THE TASK
Using the material that follows, work out how many lines include the word "will". Your answer should be that number only.

---

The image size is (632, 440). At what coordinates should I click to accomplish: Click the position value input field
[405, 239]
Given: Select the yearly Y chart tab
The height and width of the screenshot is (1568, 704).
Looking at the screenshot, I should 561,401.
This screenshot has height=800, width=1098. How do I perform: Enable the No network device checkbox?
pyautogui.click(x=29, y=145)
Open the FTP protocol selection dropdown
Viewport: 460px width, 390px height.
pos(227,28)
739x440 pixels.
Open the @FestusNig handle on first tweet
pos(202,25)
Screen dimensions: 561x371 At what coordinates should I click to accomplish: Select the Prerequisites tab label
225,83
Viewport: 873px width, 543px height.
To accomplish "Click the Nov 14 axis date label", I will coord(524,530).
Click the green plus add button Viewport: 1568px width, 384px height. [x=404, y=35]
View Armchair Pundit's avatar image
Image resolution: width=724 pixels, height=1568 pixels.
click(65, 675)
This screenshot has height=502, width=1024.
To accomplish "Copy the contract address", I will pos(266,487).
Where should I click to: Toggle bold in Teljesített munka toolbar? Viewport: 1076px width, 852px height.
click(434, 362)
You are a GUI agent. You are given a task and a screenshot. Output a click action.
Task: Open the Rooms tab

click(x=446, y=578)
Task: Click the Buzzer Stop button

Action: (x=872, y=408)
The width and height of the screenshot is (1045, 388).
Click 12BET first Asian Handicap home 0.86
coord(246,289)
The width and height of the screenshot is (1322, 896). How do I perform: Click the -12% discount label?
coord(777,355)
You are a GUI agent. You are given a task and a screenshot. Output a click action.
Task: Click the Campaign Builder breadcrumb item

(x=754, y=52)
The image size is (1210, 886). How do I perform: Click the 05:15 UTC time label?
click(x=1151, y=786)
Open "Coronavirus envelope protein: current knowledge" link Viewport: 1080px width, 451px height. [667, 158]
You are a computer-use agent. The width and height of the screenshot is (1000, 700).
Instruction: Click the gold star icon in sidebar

---

TASK RESULT
2